Date: January 17, 2024
What Happened:
A subset of customers on Higher Logic Marketing Enterprise (Real Magnet) experienced a disruption in
their ability to send emails. The disruption began late Tuesday morning and persisted until 9:21 AM on
Wednesday. The problem stemmed from a server issue preventing this set customers from sending
emails from our platform.
Timeline (All times in EST):
1/16/2024
1:07 PM – Outbound mail server application (MTA) entered a faulted state and automatically
restarted. The application remained in an undetected, faulted state after restarting.
3:05 PM – Approximate time of first customer report of issue received.
3:11 PM – Issue escalated to Application Engineering team; technical investigation started.
5:36 PM – Issue escalated to Development team; investigation continued.
6:20 PM – Investigation indicated that email was being delivered; consequently, the Issue was
escalated to non-on-call resource.
1/17/2024
7:55 AM – Investigation resumed.
9:06 AM – Issue escalated to Platform team.
9:13 AM – Impacted server restarted.
9:21 AM – Inbound and outbound email traffic returned to normal; outbound queued traffic
being delivered.
Root Cause:
The MTA (sending software) application on one mail server crashed and restarted in an unstable state
on Tuesday at around 1:07 PM ET.
Details:
The sending service was restored by restarting the mail server. Once this server was rebooted, we
immediately began seeing outbound mail from that server for the impacted clients.

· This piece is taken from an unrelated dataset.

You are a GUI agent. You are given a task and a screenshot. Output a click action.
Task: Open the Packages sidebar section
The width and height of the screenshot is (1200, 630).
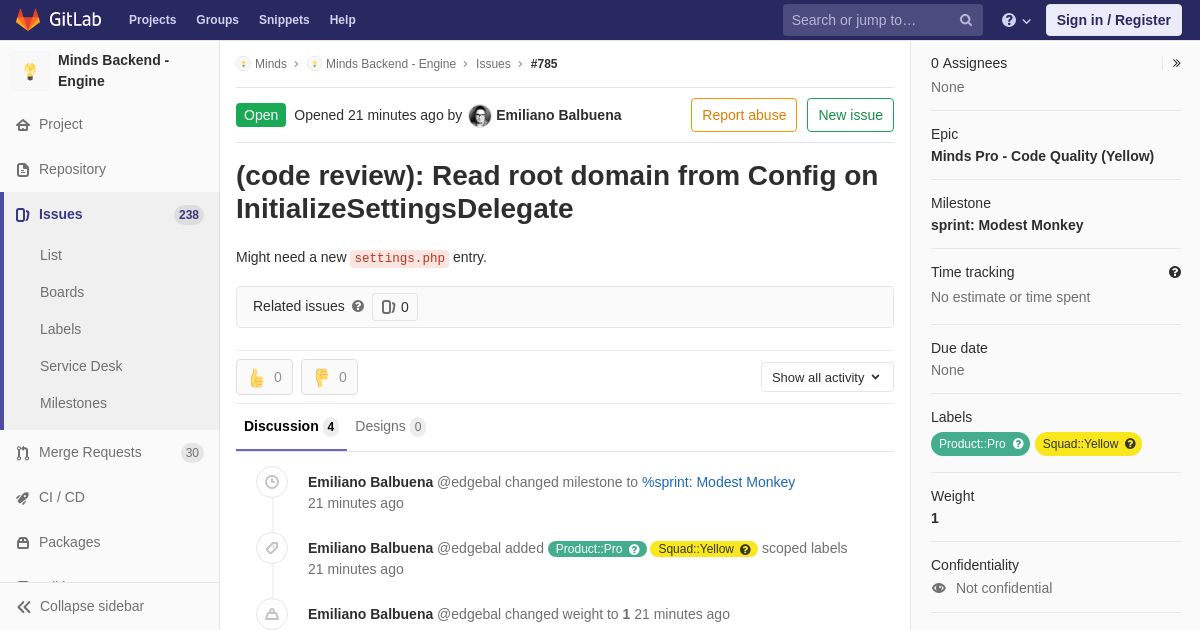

The troubleshooting on January 16 indicated that email was being delivered; however, the email servers
were configured in a parallel state such that email queued on one server would not be delivered until
the fault was corrected on that server while email routed to other servers was being delivered. The
result was that the email was queued but not delivered while the single server was in a faulted state.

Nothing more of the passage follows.